The blessings experienced in therapy can reach further: they can
remind artists everywhere what the function of art has always been and
will always be.
-Rudolf Arnheim (1992)
In my experience of teaching art in both the undergraduate and pre-professional levels, I have found that using the therapeutical aspect of art is extremely effective. I am a strong believer in supporting one’s characteristics for them to establish their visual languages. The basis of my philosophy can be found in the pure science of visual perception.
The principles of visual perception provide artists with an analytical basis for the evaluation of visual art to place beside our subjective considerations.
THE LANGUAGE OF VISUAL ART –Jack Fredrick Myers
Besides giving them useful information in a specific area, analyzing a student’s personal aesthetic properties through critique is becoming indispensable for me. When the learning process goes into a deeper stage, students most likely will end up facing their inner psychology. This occurs due to focus on their spiritual issues or frustration, which ultimately stems from a lack of confidence. One of the therapeutical ways that I most respect and care for is utilizing their pre-existing intrinsic positive properties for solving their problems.

:: What the exercise asks ::
Reproduce the art-teaching statement above word for word, from "In my experience" up to and including "of visual perception.".

:: Extracted entries ::
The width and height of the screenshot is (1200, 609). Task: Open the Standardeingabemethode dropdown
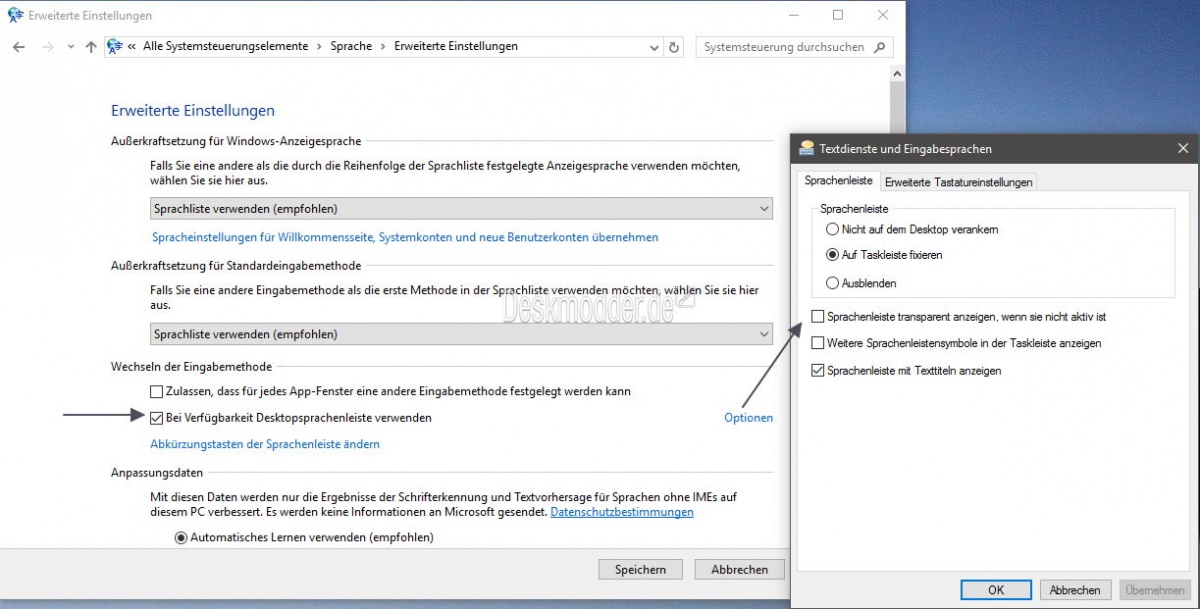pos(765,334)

==

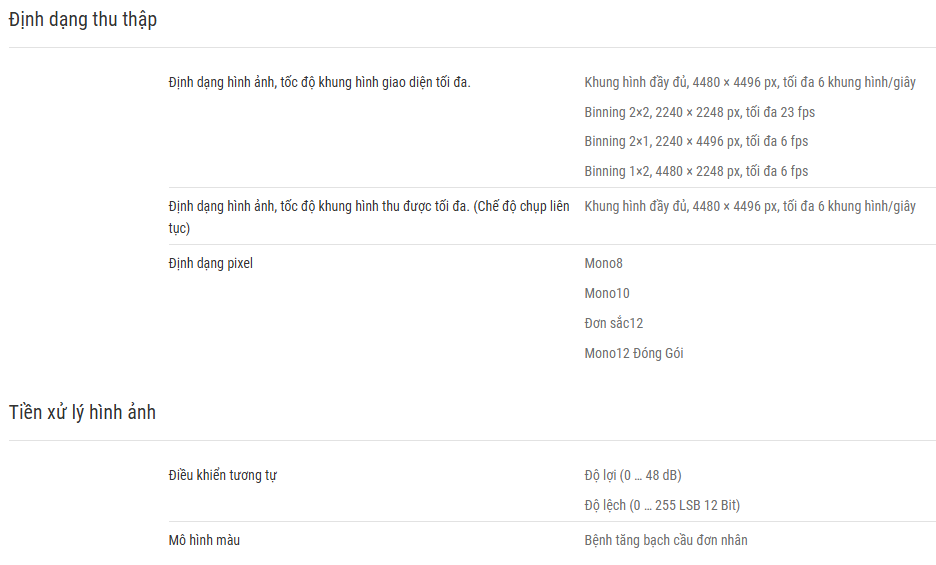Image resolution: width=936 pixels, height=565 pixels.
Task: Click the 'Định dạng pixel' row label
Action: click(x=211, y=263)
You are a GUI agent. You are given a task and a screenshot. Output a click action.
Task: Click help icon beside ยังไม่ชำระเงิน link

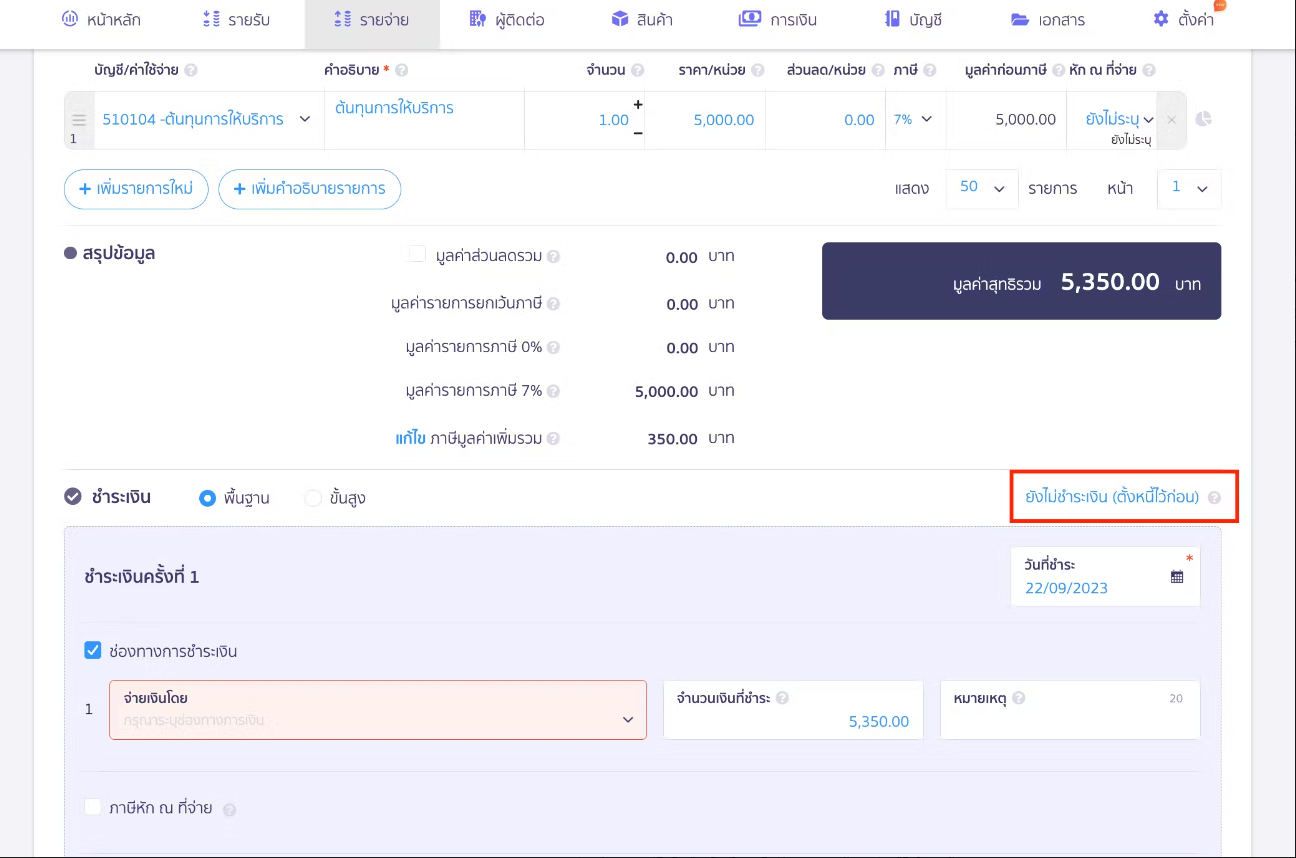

:: Task output ::
In my experience of teaching art in both the undergraduate and pre-professional levels, I have found that using the therapeutical aspect of art is extremely effective. I am a strong believer in supporting one’s characteristics for them to establish their visual languages. The basis of my philosophy can be found in the pure science of visual perception.